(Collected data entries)
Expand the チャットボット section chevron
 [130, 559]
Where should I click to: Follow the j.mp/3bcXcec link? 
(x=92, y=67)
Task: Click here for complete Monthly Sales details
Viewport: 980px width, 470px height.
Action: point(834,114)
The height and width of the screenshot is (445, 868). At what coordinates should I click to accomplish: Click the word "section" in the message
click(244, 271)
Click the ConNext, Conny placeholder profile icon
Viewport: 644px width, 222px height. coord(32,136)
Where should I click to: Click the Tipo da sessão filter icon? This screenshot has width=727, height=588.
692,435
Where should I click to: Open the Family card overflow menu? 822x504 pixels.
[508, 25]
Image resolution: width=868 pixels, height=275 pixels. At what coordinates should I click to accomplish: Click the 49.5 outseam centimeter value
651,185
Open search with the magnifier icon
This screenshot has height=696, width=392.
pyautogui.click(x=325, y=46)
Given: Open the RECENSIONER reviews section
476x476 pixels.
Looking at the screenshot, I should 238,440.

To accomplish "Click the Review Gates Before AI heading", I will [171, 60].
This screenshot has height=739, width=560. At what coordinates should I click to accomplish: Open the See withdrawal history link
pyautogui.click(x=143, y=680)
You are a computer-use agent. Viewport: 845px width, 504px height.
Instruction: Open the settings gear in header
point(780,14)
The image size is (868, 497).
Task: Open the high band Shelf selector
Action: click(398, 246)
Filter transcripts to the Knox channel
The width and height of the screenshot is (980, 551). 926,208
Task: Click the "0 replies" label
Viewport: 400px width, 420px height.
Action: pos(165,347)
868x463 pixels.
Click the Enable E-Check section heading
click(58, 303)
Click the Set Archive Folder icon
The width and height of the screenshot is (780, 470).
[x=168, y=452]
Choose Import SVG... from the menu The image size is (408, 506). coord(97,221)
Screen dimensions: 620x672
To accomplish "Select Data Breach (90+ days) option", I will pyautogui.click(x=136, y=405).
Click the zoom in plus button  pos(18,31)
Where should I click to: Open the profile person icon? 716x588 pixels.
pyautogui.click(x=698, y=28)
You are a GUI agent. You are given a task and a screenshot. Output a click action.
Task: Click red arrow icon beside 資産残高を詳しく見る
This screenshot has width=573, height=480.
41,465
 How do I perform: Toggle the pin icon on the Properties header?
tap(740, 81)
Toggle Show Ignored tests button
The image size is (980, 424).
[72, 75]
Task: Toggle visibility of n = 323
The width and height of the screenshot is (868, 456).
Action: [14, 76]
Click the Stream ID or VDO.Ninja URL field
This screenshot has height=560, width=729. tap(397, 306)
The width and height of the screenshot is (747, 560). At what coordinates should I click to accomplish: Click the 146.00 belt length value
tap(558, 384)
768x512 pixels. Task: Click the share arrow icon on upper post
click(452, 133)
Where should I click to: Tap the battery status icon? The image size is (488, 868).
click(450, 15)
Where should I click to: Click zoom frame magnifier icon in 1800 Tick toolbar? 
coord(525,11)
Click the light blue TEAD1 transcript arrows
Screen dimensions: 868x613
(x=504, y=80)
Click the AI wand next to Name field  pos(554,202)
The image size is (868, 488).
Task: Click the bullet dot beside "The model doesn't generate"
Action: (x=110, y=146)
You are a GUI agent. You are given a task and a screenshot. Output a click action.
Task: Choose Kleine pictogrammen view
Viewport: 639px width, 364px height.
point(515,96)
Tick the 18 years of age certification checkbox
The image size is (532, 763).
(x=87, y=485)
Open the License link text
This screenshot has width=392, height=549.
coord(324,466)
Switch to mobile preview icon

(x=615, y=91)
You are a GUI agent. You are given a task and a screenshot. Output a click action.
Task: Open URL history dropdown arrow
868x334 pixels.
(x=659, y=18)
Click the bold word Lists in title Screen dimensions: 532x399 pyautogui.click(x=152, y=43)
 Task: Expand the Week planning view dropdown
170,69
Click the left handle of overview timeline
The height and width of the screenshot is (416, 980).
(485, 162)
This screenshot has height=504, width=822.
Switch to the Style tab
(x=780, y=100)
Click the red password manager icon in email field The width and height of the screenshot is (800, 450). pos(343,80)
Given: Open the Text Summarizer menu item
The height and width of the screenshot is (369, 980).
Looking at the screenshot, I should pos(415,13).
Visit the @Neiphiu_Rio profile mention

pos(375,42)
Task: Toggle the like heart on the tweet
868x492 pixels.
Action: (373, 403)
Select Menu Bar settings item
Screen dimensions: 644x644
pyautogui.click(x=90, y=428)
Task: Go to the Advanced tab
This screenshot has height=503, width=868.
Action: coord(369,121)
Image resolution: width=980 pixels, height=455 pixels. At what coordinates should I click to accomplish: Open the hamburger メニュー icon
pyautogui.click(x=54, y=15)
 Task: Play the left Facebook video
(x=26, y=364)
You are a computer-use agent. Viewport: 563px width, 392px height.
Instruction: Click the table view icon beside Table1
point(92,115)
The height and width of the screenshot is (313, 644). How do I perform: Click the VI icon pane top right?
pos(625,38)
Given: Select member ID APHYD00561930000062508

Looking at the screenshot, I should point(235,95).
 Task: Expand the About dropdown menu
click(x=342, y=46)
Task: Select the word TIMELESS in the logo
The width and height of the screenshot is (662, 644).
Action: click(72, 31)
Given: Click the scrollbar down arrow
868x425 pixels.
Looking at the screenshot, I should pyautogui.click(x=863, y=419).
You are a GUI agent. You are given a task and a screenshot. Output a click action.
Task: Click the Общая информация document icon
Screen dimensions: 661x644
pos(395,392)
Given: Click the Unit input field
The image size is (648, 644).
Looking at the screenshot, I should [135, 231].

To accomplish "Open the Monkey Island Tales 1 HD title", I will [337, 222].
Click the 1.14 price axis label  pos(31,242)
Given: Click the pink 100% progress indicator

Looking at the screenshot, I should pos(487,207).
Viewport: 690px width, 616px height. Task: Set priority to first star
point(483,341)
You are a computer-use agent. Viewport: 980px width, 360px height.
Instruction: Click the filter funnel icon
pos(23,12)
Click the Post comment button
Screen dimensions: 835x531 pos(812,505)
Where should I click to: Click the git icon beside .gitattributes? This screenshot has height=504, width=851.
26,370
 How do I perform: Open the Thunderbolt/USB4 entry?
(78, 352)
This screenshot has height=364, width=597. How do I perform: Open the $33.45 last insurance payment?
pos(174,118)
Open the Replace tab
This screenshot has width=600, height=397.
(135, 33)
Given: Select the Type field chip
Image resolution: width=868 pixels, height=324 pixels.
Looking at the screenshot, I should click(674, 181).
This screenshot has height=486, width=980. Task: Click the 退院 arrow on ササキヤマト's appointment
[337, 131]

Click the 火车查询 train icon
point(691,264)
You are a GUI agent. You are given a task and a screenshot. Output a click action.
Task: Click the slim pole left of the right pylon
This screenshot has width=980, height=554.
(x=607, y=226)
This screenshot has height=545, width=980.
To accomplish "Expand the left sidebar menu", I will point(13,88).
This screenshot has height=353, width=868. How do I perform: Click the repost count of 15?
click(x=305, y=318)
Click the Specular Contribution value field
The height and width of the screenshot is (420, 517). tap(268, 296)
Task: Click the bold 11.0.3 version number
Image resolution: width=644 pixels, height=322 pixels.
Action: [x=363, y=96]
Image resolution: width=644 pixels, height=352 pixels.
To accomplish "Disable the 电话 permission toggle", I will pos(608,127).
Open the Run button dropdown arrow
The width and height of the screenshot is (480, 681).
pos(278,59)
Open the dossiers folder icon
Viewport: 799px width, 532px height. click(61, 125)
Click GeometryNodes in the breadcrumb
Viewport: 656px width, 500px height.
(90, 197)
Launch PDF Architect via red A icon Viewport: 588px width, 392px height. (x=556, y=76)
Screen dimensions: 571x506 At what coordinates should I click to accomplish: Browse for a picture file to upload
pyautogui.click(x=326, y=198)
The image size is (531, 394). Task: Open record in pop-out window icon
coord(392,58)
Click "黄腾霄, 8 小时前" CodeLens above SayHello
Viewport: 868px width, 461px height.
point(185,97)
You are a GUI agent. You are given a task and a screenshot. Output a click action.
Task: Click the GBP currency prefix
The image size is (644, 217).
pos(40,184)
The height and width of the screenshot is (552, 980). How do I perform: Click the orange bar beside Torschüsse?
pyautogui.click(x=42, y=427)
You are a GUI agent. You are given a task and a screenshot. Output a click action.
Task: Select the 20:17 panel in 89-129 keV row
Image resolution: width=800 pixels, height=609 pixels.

» **Task brief**:
Write out, from the lines above, only those from the line with "Task: Expand the About dropdown menu" to the line with "Given: Click the scrollbar down arrow", exactly as given, including the first and the last.

» **Answer to the exercise**:
 Task: Expand the About dropdown menu
click(x=342, y=46)
Task: Select the word TIMELESS in the logo
The width and height of the screenshot is (662, 644).
Action: click(72, 31)
Given: Click the scrollbar down arrow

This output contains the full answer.